In our school's RE department flood waters reached approximately 7ft deep - most items have been irreparably damaged
It has been a difficult week. When the news filtered through on Saturday evening that Carlisle’s flood defences were in danger of breach, many people feared the worst. The city had been here before, after all – in 2005, Carlisle hit national headlines after it was submerged by flood waters which caused devastation across the city.
Many people thought this was unlikely to happen again. We thought the flood defences would be sufficient. We were wrong. The water levels reached higher than in 2005. As a school, those who were present ten years ago woke up on Sunday morning fearing the worst. By Monday, it was clear – our school, Newman Catholic School in Carlisle, had been badly flooded, with most of the ground level rooms and facilities sitting underwater.
It is difficult to describe the feelings one goes through – a mixture of relief that everyone in our community was safe, and despair at the loss and suffering of those around us. Everything we had worked so hard to (re-)build was currently lying in a pool rancid, brown water.
Whilst it became clear that nothing could be accomplished on the school site until the waters receded, we were aware that we needed to come together as a school. With Gaudete Sunday approaching, we decided our first job was to try and put Christmas back on the agenda for our kids, to show that we as a school are still here and serving the local community, even whilst our school building was not. We decided to go ahead and host our Christmas carol concert, with the help of St. Margaret Mary’s, one of our local primary schools. It was a great success, and we were delighted with how many students were able to attend and how well the event was supported by the local community.
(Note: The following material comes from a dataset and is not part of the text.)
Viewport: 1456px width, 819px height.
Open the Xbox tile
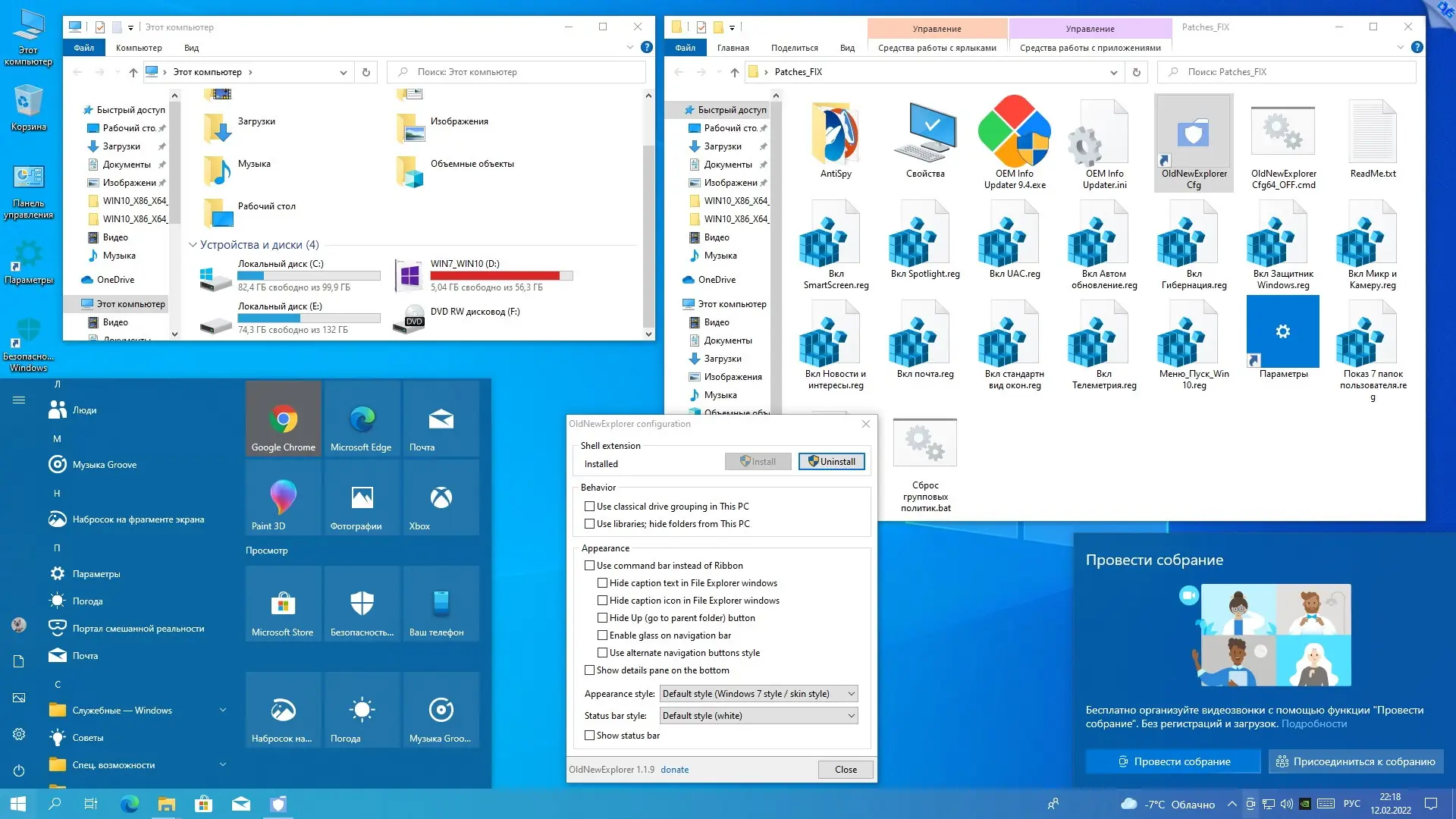441,498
To turn to more material concerns, the school must begin almost from scratch. Indeed, speaking for the RE department, we are now a resource-less department. In our part of the school flood waters reached approximately seven foot deep, meaning most items stored in classrooms have been irreparably damaged. And where the waters did not reach the stench and general filth has seen off anything else. As such, everything we own has been destroyed – from Bibles and textbooks and learning resources, to more general items such as Nativity sets, rosary beads, statuary, framed pictures, crucifixes and candles.
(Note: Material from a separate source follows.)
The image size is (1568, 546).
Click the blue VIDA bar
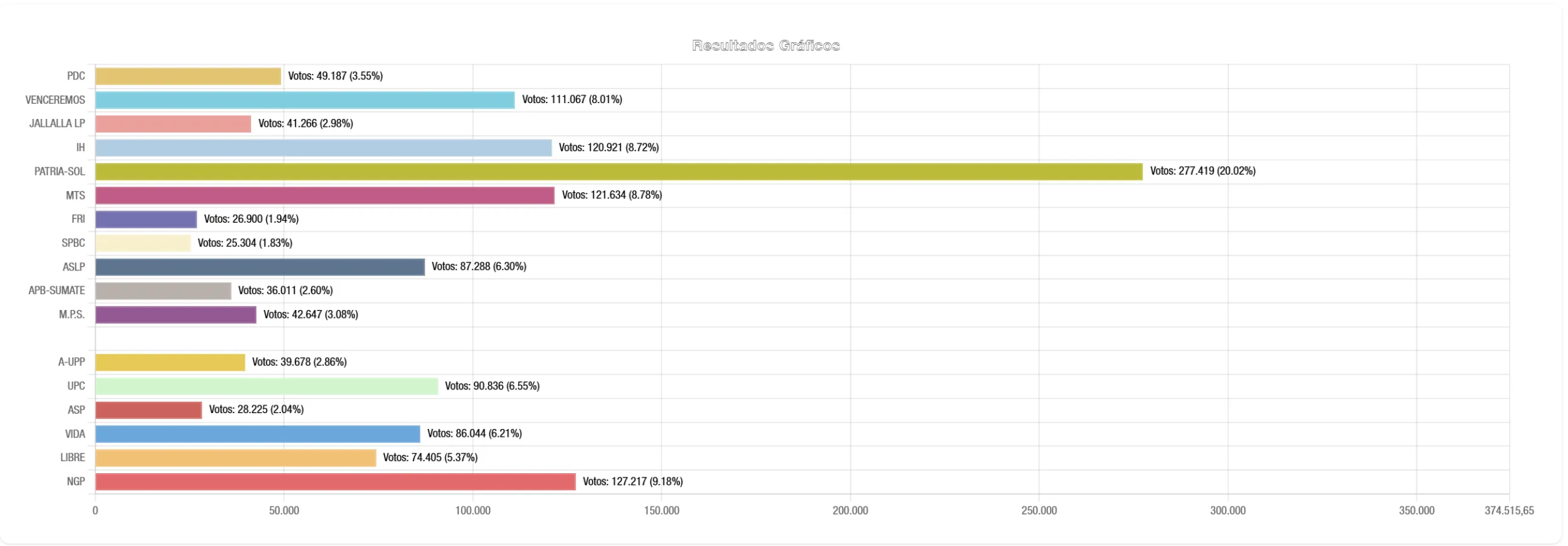[x=257, y=434]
Equally, our chapel, dedicated last year by Bishop Michael Campbell and where we are fortunate enough to have the Blessed Sacrament permanently reserved, has been destroyed – everything from flooring and lighting, to vestments and altar linens, to sanctuary lamps and Mass handouts, to artwork and our much cherished reed organ.
Of course, our thoughts now turn to how we can rebuild Catholic education in Carlisle, and ensure our current students suffer as little disruption as possible. But in addition to addressing pressing material concerns, we are also aware that we are a Catholic community. Through what lies ahead we must seek to sustain and indeed build on our mission – in this the Jubilee Year of Mercy, we are perhaps more aware than ever of our obligation to serve Christ in serving others. Our experience has been, in many ways, tragic – but it compels us to redouble our efforts and orient ourselves toward service, with Christ the foundation stone upon which the bricks and mortar, which we will be putting back together over the next few months, is truly built.